%%

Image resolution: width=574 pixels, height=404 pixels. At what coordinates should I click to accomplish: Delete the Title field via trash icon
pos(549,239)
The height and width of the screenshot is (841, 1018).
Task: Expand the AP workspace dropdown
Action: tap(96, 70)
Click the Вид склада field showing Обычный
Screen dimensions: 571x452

%%
%%

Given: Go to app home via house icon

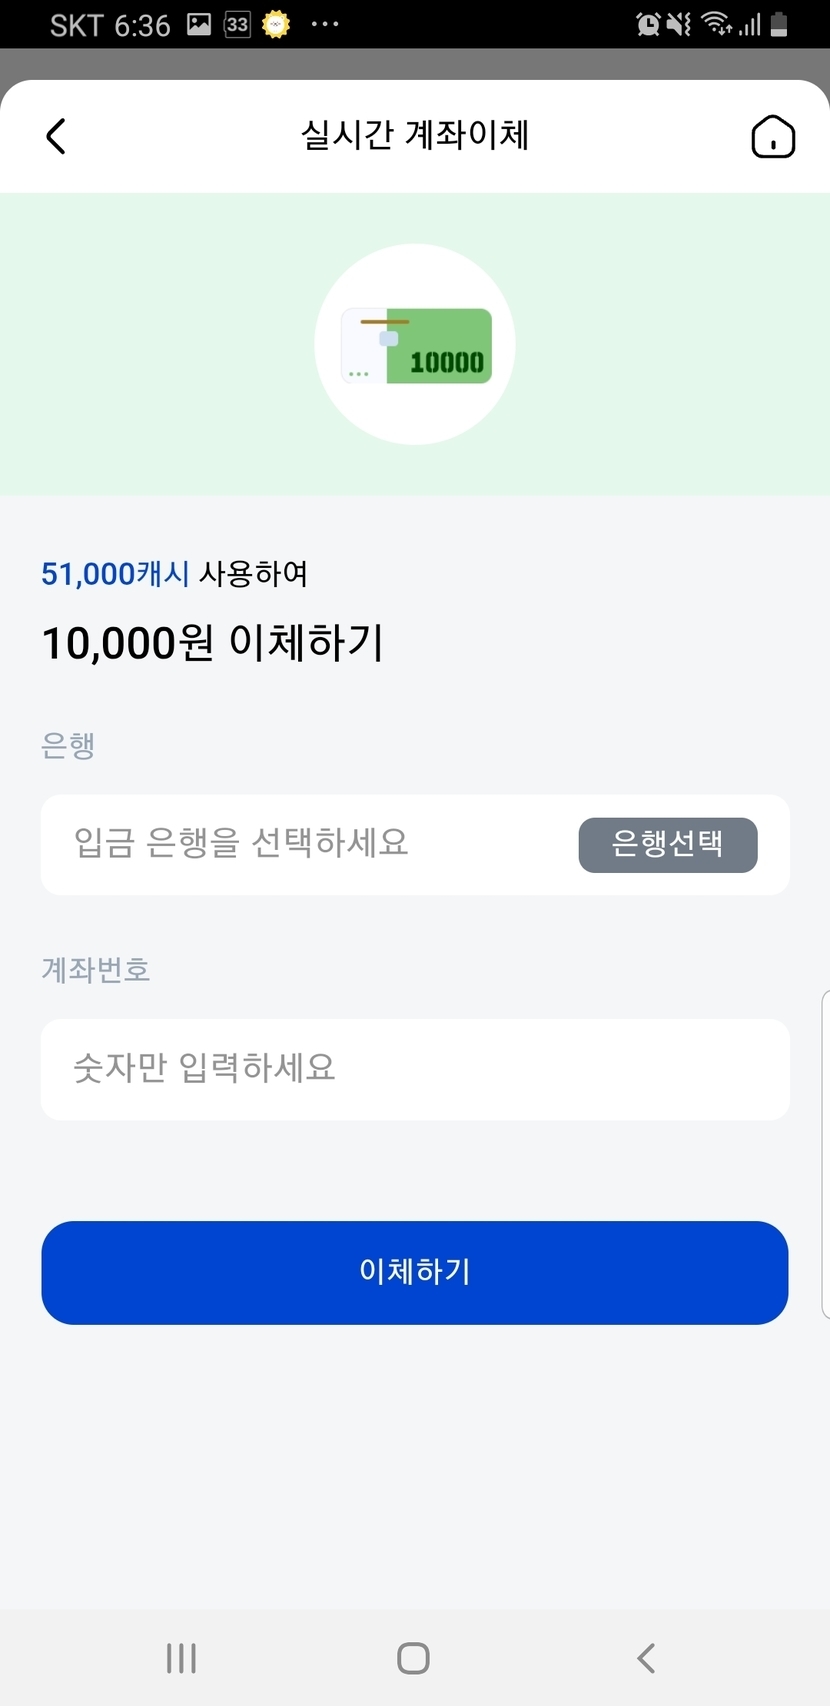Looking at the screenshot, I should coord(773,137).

%%
%%

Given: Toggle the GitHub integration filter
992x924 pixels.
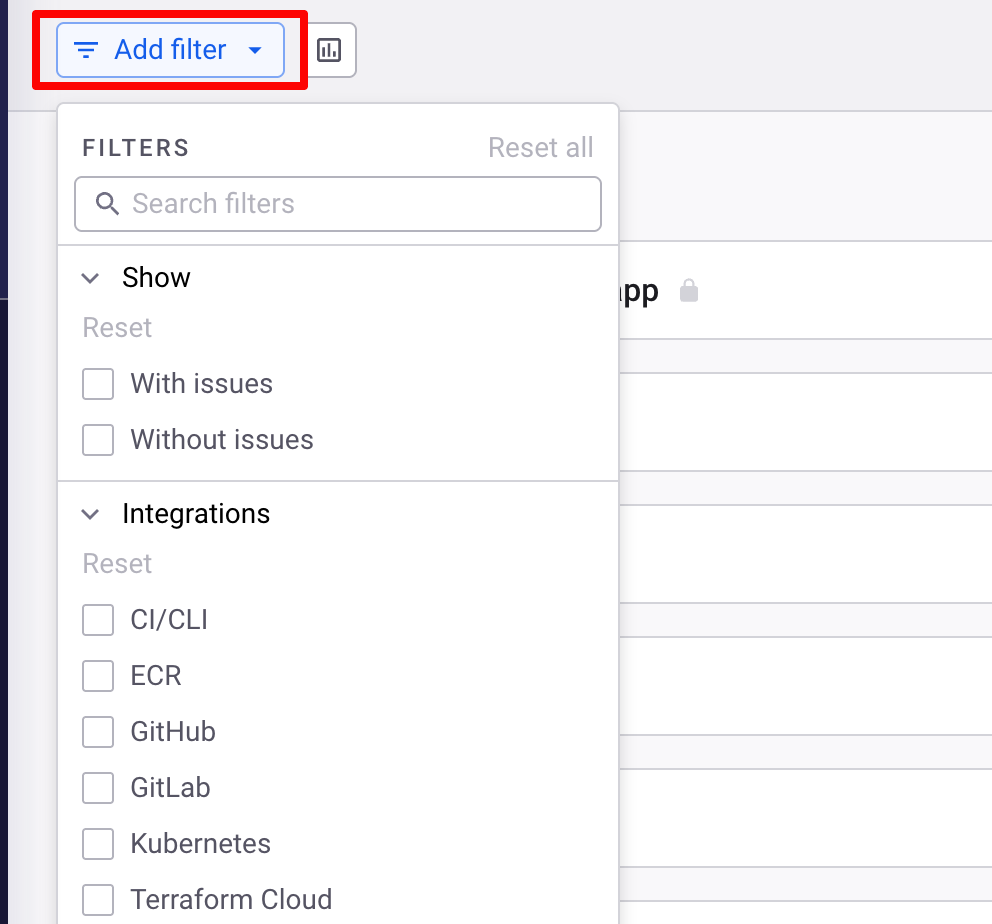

%%

PROBLEM STATEMENT :: Out of the listing above, reproduce exactly the lines from the one with "Image resolution: width=574" up to and including the one with "Screen dimensions: 571x452".

FINISHED TASK ::
Image resolution: width=574 pixels, height=404 pixels. At what coordinates should I click to accomplish: Delete the Title field via trash icon
pos(549,239)
The height and width of the screenshot is (841, 1018).
Task: Expand the AP workspace dropdown
Action: tap(96, 70)
Click the Вид склада field showing Обычный
Screen dimensions: 571x452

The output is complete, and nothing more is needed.